Route 96 Ice Skating

midnight view of route 96

There are some fantastic uses of color in the game.

In retrospect, it was really a bit like being in a musical, the kind where there’s enough time between big numbers to make you forget that it’s a musical in the first place. Everyone gets upset, something gives up, and you get a song! You think: oh yes, this does happen here doesn’t it? Zoe and Kaito will gradually realize something, or play a prank together, or plan to fight back against the regime, and suddenly it all starts and we are traveling through a world of colorful imagination.

Sometimes this works. There’s a lovely early moment where the two travel through the imagined paradise of a nearby city, and then through the ugly reality behind the hype. Moments later, Kaito imagines his journey to freedom as an endless journey through a snowy forest: we have time to witness his excitement. At times, though, there’s a sense that the game doesn’t define its own boundaries. It’s all filtered through in this weird, slapstick, totalitarian world where the dictator guards his office safe with an elaborate laser maze and the bumbling regime bodyguard is hopelessly in love with the local TV star. .

96 Road Mansion

Route 96 Quick Fight

The art style of the original game is preserved.
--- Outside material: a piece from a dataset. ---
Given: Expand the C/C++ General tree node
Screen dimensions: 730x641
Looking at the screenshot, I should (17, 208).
As the narrative draws to a close, these odd pitch jumps become more disorienting, and so do the player’s characters. Throughout the game, I nudged two small gauges on the screen, one for each of the main characters, choosing dialogue options that would theoretically bring Zoe and Kaito closer to some kind of understanding. But halfway through the final scene, I found that, for all my work, I didn’t really understand anyone’s motivations for coming to this glorious and bizarre conclusion. The point here is to play the game multiple times and get different endings. It felt like some kind of triumph, I guess, and I’m still confused by the ending I got the first time.
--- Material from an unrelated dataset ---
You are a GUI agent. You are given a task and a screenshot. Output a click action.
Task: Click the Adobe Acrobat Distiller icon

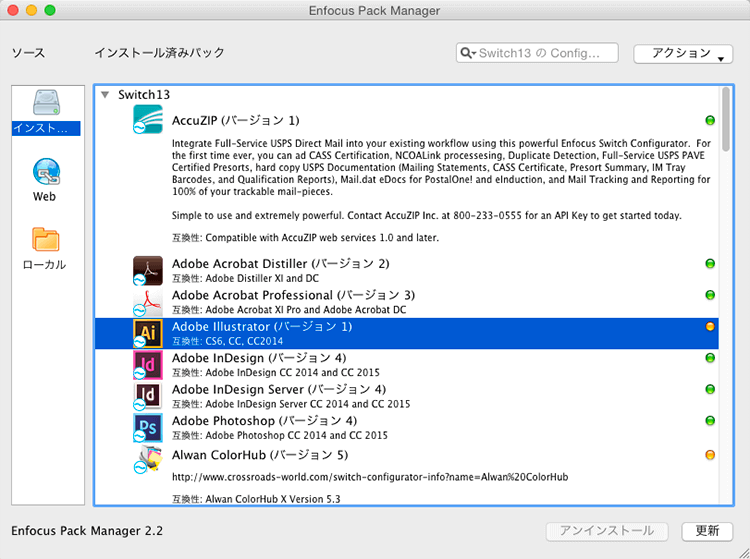click(x=148, y=270)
The thing is, as weird as it all is, I suspect there’s nothing weirder in Mile 0 than totalitarianism. I’m tempted to say that Mile 0 can get away with any whimsy, as the president’s lawyer holds a press conference at Four Seasons Total Landscaping, which is inevitably located next to a sex shop, and the strange elements of the crematorium Mile 0 is right A reaction to this, or a reaction to authoritarianism warping people into strange shapes? I have no idea. But I’m going to keep thinking about what I’ve been through, I think, and trying to make sense of what I’m witnessing here.